**PROBLEM:** Repeat the stretch of entries below from the line with "San lon gỗ (638, 93)" through the line with "Bàn trang điểm (501, 57)". Include both ends and add nothing.

**SOURCE DATA:**
________________________________________

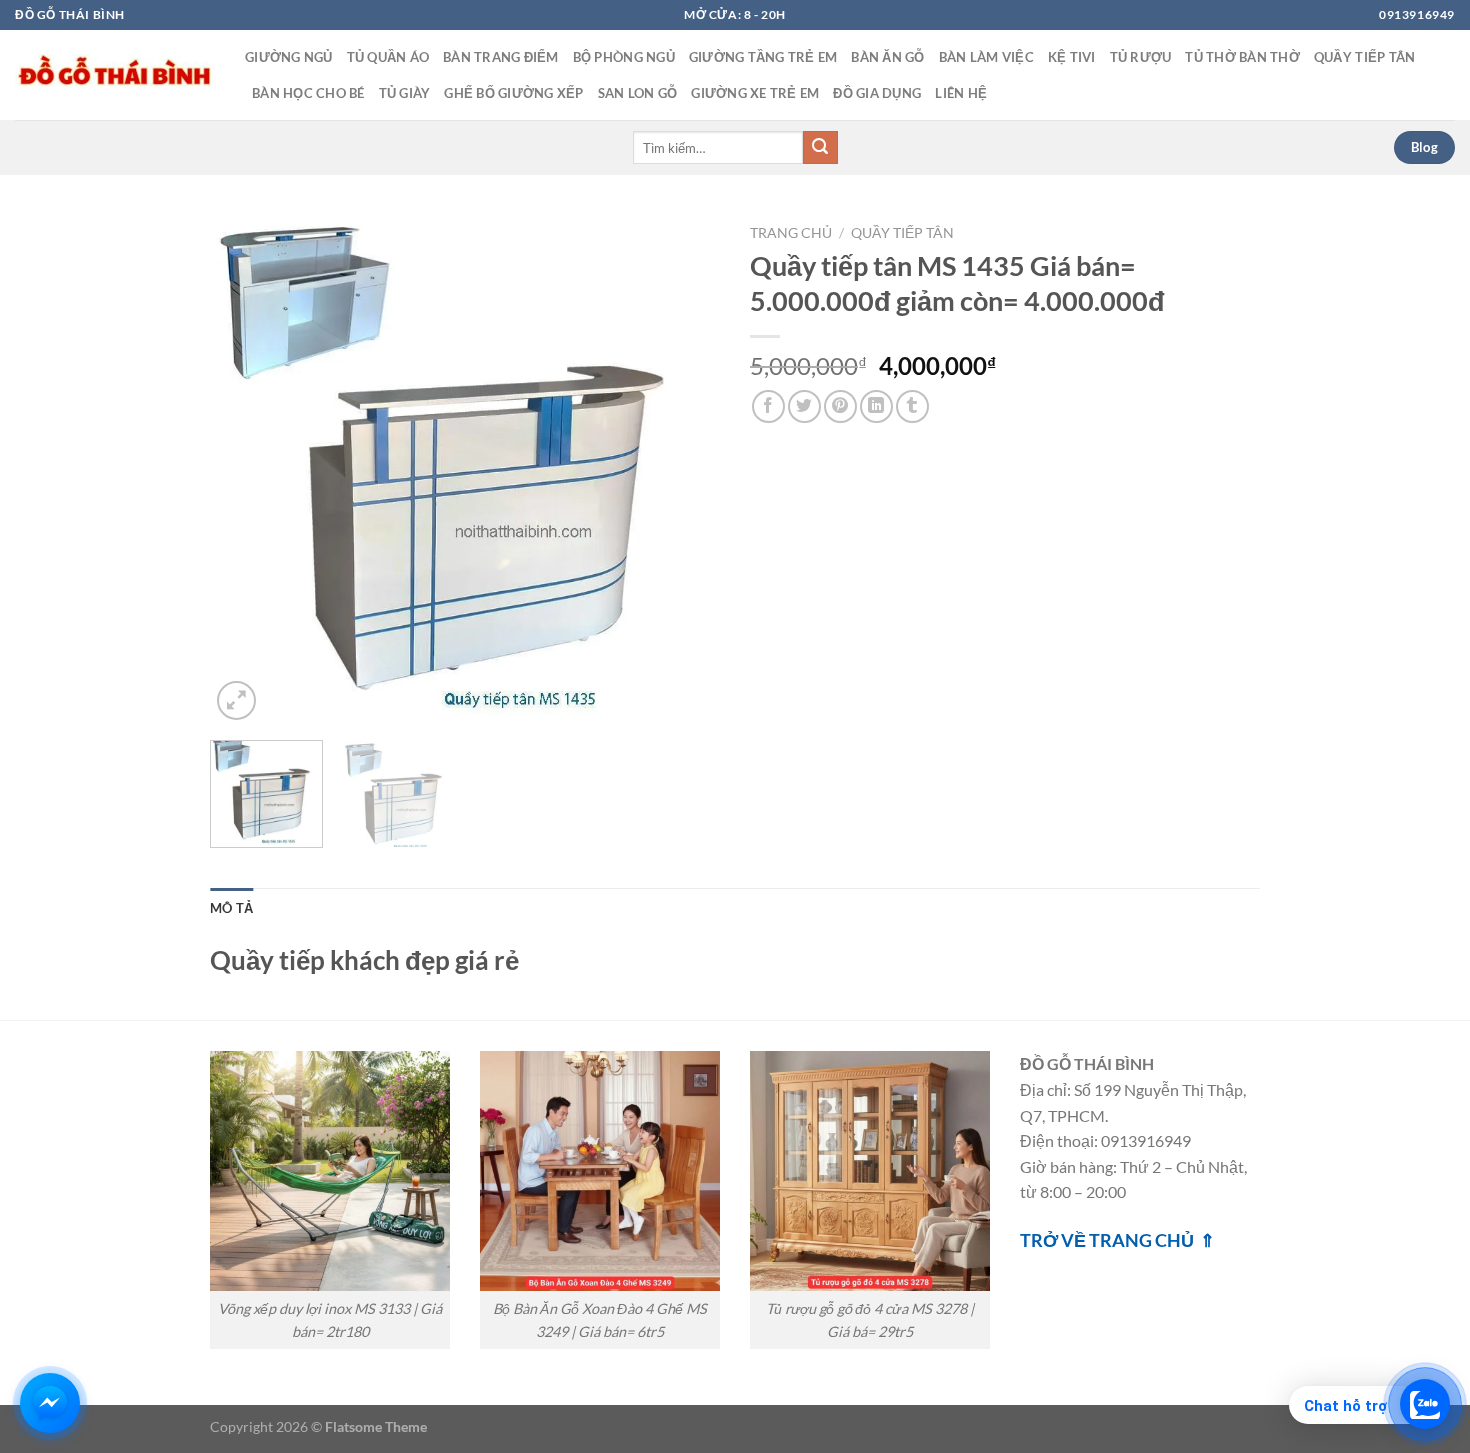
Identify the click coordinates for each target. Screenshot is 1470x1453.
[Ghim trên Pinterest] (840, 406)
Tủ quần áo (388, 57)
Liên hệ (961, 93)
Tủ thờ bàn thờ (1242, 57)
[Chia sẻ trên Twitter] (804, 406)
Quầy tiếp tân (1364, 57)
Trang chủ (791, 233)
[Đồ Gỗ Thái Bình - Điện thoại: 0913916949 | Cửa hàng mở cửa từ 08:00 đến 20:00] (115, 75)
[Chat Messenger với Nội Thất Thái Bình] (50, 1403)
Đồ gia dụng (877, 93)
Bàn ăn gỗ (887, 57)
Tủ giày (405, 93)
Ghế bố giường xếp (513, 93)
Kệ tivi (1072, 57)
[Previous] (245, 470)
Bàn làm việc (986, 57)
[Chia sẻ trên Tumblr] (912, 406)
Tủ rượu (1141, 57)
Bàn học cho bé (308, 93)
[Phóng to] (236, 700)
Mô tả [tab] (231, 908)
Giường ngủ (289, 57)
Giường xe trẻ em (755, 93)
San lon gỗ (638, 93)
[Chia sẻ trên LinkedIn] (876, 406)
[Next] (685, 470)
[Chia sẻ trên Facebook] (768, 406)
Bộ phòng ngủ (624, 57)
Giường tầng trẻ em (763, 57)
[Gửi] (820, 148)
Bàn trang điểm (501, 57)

________________________________________

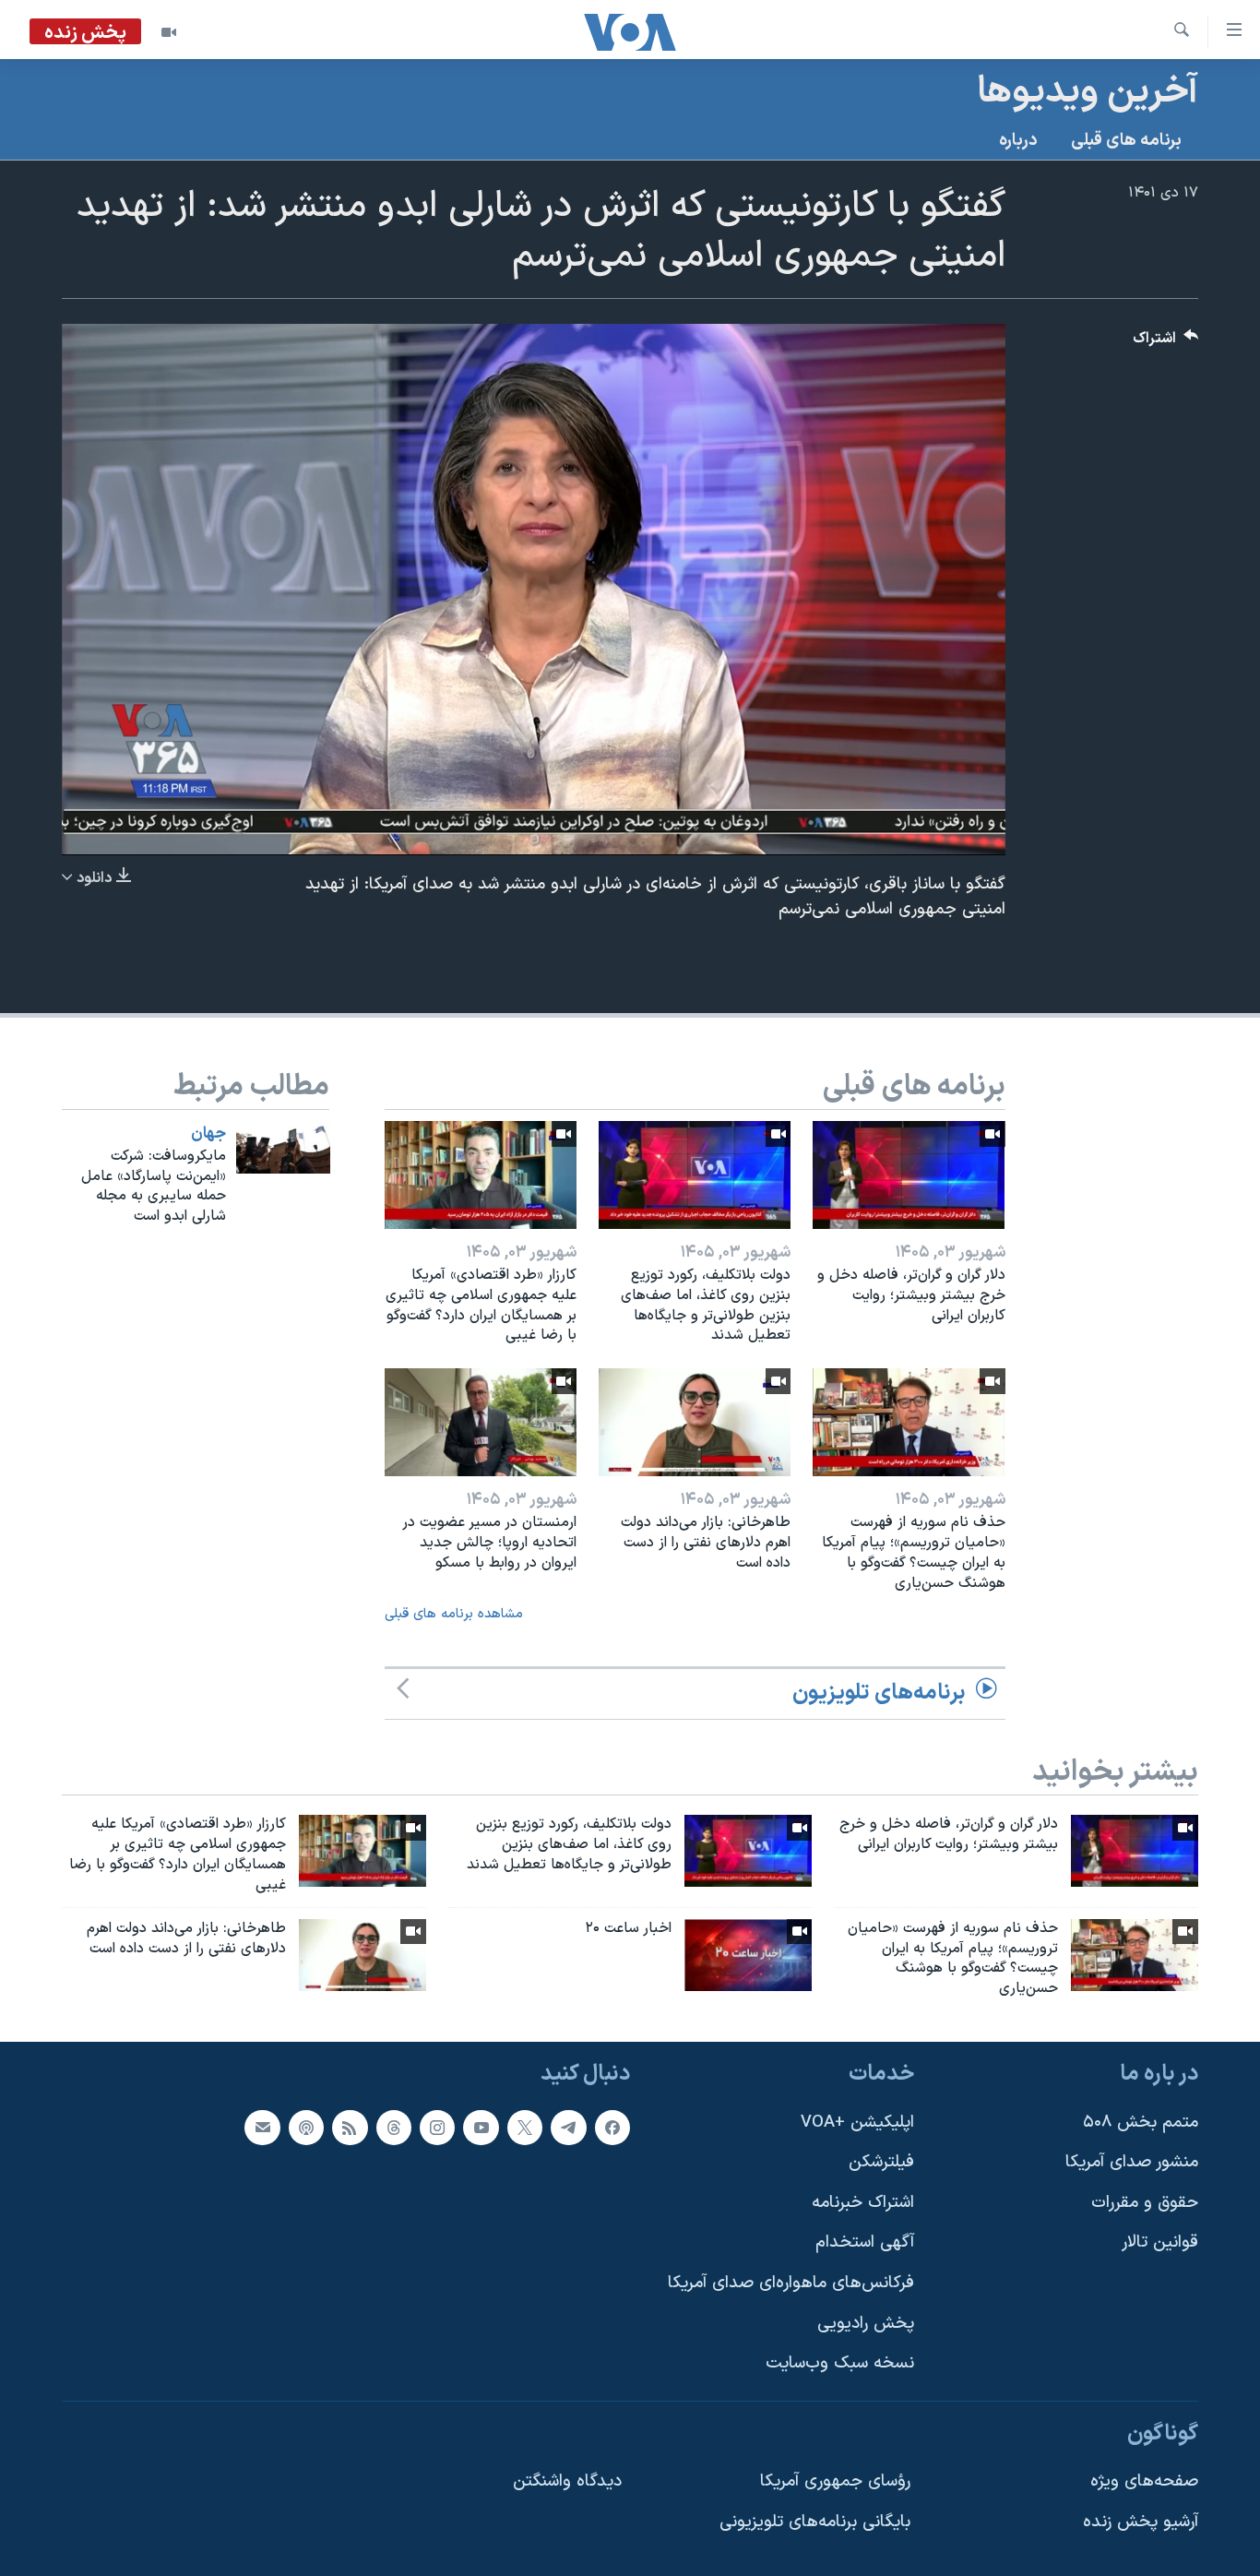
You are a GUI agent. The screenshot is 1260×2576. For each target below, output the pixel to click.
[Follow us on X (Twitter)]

________________________________________

**SOLUTION:**
San lon gỗ (638, 93)
[Chia sẻ trên LinkedIn] (876, 406)
[Next] (685, 470)
[Chia sẻ trên Facebook] (768, 406)
Bộ phòng ngủ (624, 57)
Giường tầng trẻ em (763, 57)
[Gửi] (820, 148)
Bàn trang điểm (501, 57)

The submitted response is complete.